Photons, the elementary particles that make up light, are known to be fast, weightless and to not interact with each other. But in new experiments, physicists at MIT and Harvard have now created a new form of light, demonstrating that groups of photons can be made to interact with each other, slow down and gain mass.
The new study builds on the team's earlier research into making "photonic molecules," which involved coaxing pairs of photons into interacting with each other. If that kind of unexpected interaction could take place between two photons, the team reasoned, could it happen between three or more?
"For example, you can combine oxygen molecules to form O2 and O3 (ozone), but not O4, and for some molecules you can't form even a three-particle molecule," says Vladan Vuletic, lead researcher on the study. "So it was an open question: Can you add more photons to a molecule to make bigger and bigger things?"
To find out, the team ran similar experiments to those earlier ones. First, they ultracooled a cloud of rubidium atoms down to almost absolute zero, which effectively freezes them in place. Then, they shone a very weak laser beam through this cloud of stationary atoms. This beam only sends a few photons through at a time, and the scientists then measured them when they emerged from the cloud.
Normally, a stream of single photons would exit the cloud at random intervals, but in this case, they were seen to emerge in groups of two and three. Not only were the photons exhibiting attraction, but they'd actually gained mass – only that of a fraction of an electron, but that's a leap for a normally weightless particle. Gaining mass also slowed down their speed, making them about 100,000 times slower than the speed of light they'd normally travel at.
The researchers also measured the frequency of the photons' oscillation, known as their phase. The larger the phase, the more strongly particles are interacting, and the team found that three-photon molecules had a phase shift three times larger than that of photon pairs.

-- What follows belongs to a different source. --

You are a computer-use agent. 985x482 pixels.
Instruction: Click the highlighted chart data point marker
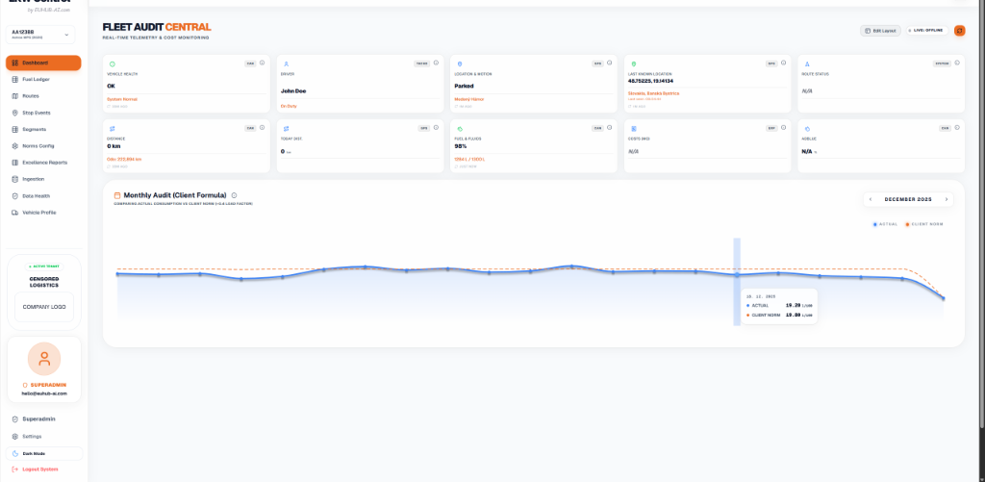click(x=737, y=275)
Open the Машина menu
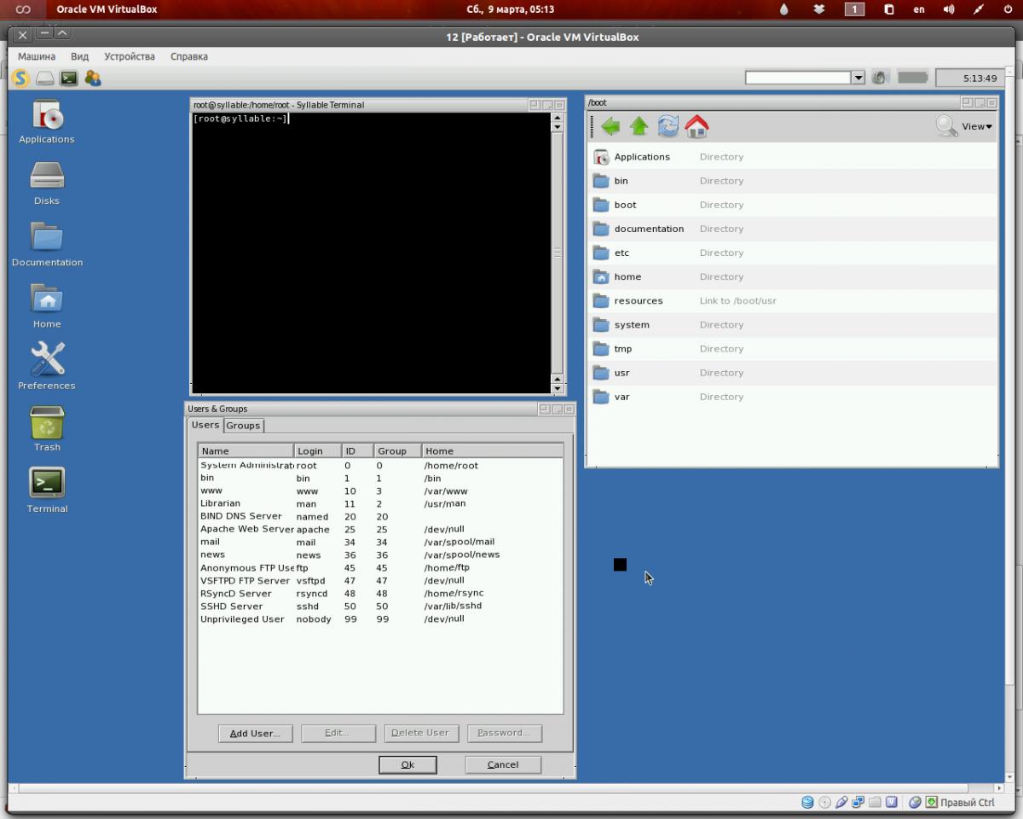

"What was interesting was that these triplets formed at all," says Vuletic. "It was also not known whether they would be equally, less, or more strongly bound compared with photon pairs."
So why are the normally lone-ranging photons suddenly interacting with each other? The team's hypothesis is that as photons bump into the rubidium atoms, they form polaritons – quantum particles that are part-light and part-matter. Polaritons have mass, which is how they can bind to other polaritons. Once they leave the cloud, the atoms they've picked up stay behind, but the photons remain bound together.
Since these bound photons are essentially "entangled", they could find use in quantum computing.
"Photons can travel very fast over long distances, and people have been using light to transmit information, such as in optical fibers," says Vuletic. "If photons can influence one another, then if you can entangle these photons, and we've done that, you can use them to distribute quantum information in an interesting and useful way."
Attraction is just one way that photons may be able to interact, and in future the researchers plan to experiment with other kinds of interactions, including making photons repel each other.
"It's completely novel in the sense that we don't even know sometimes qualitatively what to expect," says Vuletic. "With repulsion of photons, can they be such that they form a regular pattern, like a crystal of light? Or will something else happen? It's very uncharted territory."
The research was published in the journal Science.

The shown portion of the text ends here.